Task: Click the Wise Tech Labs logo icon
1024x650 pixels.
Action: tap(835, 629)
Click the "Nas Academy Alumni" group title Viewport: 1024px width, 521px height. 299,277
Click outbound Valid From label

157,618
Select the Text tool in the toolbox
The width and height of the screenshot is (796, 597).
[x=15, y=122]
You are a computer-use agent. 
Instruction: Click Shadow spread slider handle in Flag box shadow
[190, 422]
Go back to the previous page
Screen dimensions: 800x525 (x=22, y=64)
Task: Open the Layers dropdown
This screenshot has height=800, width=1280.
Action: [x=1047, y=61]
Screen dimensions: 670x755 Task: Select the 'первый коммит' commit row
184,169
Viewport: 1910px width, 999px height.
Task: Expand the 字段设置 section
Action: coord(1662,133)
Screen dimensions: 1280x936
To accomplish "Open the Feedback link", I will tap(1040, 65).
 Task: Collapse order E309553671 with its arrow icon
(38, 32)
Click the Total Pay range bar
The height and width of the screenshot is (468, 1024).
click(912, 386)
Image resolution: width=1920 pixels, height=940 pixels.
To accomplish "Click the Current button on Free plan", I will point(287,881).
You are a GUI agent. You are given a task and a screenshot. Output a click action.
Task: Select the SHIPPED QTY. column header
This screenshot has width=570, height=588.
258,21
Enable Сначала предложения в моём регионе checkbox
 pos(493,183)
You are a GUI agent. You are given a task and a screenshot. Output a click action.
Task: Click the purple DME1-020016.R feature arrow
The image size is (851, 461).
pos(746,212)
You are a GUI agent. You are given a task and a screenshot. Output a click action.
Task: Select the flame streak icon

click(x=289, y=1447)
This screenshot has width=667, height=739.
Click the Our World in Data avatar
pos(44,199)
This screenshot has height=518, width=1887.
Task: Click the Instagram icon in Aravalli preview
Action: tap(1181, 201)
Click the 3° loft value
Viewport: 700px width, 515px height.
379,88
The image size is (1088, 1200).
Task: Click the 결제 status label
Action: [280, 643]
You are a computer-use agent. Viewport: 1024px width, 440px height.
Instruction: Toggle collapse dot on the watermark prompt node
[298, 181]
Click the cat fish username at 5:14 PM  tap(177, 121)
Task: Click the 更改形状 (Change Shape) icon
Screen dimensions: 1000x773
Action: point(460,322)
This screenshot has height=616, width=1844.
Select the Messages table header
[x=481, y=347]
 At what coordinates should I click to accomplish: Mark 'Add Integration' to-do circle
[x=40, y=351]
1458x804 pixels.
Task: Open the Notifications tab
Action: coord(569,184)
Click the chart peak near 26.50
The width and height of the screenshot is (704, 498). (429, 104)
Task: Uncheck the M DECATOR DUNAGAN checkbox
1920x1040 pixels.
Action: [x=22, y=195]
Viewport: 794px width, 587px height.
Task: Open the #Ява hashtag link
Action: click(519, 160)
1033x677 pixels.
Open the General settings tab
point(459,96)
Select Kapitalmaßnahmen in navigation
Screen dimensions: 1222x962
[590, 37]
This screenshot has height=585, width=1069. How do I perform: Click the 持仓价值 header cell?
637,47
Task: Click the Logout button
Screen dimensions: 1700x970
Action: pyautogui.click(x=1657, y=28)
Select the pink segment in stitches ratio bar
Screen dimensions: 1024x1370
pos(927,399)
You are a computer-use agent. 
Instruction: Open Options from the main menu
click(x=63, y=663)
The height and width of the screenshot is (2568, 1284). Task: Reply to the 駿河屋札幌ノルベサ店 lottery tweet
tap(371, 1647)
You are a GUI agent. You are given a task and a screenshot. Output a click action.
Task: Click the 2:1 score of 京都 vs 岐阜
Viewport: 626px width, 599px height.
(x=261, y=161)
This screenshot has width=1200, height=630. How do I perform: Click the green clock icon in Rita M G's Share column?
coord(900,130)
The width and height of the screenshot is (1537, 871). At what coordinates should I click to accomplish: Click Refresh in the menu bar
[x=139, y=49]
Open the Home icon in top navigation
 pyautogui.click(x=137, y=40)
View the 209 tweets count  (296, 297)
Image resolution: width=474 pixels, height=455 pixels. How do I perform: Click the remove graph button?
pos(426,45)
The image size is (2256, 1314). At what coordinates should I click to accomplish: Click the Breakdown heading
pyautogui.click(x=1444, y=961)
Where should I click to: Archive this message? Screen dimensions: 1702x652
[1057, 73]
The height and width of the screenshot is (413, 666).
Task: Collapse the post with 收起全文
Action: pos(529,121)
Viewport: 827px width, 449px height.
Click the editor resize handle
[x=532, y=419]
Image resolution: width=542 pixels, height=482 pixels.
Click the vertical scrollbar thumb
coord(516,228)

- Description of the task
Copy the lines above exactly. Start with the line containing "This screenshot has width=667, height=739.", end with the line containing "View the 209", and include both.

- Solution to this problem
This screenshot has width=667, height=739.
Click the Our World in Data avatar
pos(44,199)
This screenshot has height=518, width=1887.
Task: Click the Instagram icon in Aravalli preview
Action: tap(1181, 201)
Click the 3° loft value
Viewport: 700px width, 515px height.
379,88
The image size is (1088, 1200).
Task: Click the 결제 status label
Action: [280, 643]
You are a computer-use agent. Viewport: 1024px width, 440px height.
Instruction: Toggle collapse dot on the watermark prompt node
[298, 181]
Click the cat fish username at 5:14 PM  tap(177, 121)
Task: Click the 更改形状 (Change Shape) icon
Screen dimensions: 1000x773
Action: point(460,322)
This screenshot has height=616, width=1844.
Select the Messages table header
[x=481, y=347]
 At what coordinates should I click to accomplish: Mark 'Add Integration' to-do circle
[x=40, y=351]
1458x804 pixels.
Task: Open the Notifications tab
Action: coord(569,184)
Click the chart peak near 26.50
The width and height of the screenshot is (704, 498). (429, 104)
Task: Uncheck the M DECATOR DUNAGAN checkbox
1920x1040 pixels.
Action: [x=22, y=195]
Viewport: 794px width, 587px height.
Task: Open the #Ява hashtag link
Action: click(519, 160)
1033x677 pixels.
Open the General settings tab
point(459,96)
Select Kapitalmaßnahmen in navigation
Screen dimensions: 1222x962
[590, 37]
This screenshot has height=585, width=1069. How do I perform: Click the 持仓价值 header cell?
637,47
Task: Click the Logout button
Screen dimensions: 1700x970
Action: pyautogui.click(x=1657, y=28)
Select the pink segment in stitches ratio bar
Screen dimensions: 1024x1370
pos(927,399)
You are a computer-use agent. 
Instruction: Open Options from the main menu
click(x=63, y=663)
The height and width of the screenshot is (2568, 1284). Task: Reply to the 駿河屋札幌ノルベサ店 lottery tweet
tap(371, 1647)
You are a GUI agent. You are given a task and a screenshot. Output a click action.
Task: Click the 2:1 score of 京都 vs 岐阜
Viewport: 626px width, 599px height.
(x=261, y=161)
This screenshot has width=1200, height=630. How do I perform: Click the green clock icon in Rita M G's Share column?
coord(900,130)
The width and height of the screenshot is (1537, 871). At what coordinates should I click to accomplish: Click Refresh in the menu bar
[x=139, y=49]
Open the Home icon in top navigation
 pyautogui.click(x=137, y=40)
View the 209 tweets count  (296, 297)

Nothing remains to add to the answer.